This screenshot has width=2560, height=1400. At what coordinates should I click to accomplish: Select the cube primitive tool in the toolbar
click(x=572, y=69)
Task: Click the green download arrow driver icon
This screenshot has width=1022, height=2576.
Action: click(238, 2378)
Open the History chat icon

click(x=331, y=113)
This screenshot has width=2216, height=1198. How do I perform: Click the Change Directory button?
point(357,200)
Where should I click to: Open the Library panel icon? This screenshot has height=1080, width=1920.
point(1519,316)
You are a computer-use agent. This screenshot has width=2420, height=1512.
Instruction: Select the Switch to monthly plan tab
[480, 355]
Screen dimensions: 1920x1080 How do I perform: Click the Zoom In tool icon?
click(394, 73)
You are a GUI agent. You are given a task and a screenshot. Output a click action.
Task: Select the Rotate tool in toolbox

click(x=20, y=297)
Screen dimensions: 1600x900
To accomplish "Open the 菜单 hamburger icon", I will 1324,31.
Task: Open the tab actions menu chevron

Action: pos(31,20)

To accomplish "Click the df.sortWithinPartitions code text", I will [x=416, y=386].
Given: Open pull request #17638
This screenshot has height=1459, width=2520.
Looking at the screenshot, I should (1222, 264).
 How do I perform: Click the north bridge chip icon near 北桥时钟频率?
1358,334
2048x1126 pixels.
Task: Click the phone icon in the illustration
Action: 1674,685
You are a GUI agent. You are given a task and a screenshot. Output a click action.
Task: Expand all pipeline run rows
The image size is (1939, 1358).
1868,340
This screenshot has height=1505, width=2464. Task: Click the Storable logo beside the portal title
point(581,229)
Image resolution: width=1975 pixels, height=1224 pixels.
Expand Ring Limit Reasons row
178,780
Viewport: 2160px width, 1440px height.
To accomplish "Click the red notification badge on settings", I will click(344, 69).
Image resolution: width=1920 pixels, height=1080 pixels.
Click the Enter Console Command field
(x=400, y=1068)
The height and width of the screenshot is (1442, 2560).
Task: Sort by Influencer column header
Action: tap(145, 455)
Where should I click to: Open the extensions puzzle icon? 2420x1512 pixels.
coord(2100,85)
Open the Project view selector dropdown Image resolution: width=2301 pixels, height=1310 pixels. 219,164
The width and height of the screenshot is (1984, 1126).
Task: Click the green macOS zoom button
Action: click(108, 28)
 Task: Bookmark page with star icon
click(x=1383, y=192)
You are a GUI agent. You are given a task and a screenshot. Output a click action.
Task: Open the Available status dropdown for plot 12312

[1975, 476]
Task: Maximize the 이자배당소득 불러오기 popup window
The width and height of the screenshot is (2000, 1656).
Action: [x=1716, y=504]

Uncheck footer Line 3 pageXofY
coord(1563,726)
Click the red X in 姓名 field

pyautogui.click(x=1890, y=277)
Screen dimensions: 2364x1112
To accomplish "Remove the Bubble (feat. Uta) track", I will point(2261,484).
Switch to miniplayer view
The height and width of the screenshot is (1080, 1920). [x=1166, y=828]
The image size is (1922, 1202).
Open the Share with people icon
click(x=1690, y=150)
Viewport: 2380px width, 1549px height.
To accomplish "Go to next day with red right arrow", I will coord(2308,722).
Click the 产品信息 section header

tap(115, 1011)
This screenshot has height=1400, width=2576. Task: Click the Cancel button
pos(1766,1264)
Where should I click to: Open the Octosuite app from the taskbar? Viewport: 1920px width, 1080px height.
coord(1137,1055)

----------------------------------------

Return only the lines between the one holding "This screenshot has height=1459, width=2520." and the one holding "Image resolution: width=1920", inclusive, exactly as they appear above.

Worked solution »
This screenshot has height=1459, width=2520.
Looking at the screenshot, I should (1222, 264).
 How do I perform: Click the north bridge chip icon near 北桥时钟频率?
1358,334
2048x1126 pixels.
Task: Click the phone icon in the illustration
Action: 1674,685
You are a GUI agent. You are given a task and a screenshot. Output a click action.
Task: Expand all pipeline run rows
The image size is (1939, 1358).
1868,340
This screenshot has height=1505, width=2464. Task: Click the Storable logo beside the portal title
point(581,229)
Image resolution: width=1975 pixels, height=1224 pixels.
Expand Ring Limit Reasons row
178,780
Viewport: 2160px width, 1440px height.
To accomplish "Click the red notification badge on settings", I will click(344, 69).
Image resolution: width=1920 pixels, height=1080 pixels.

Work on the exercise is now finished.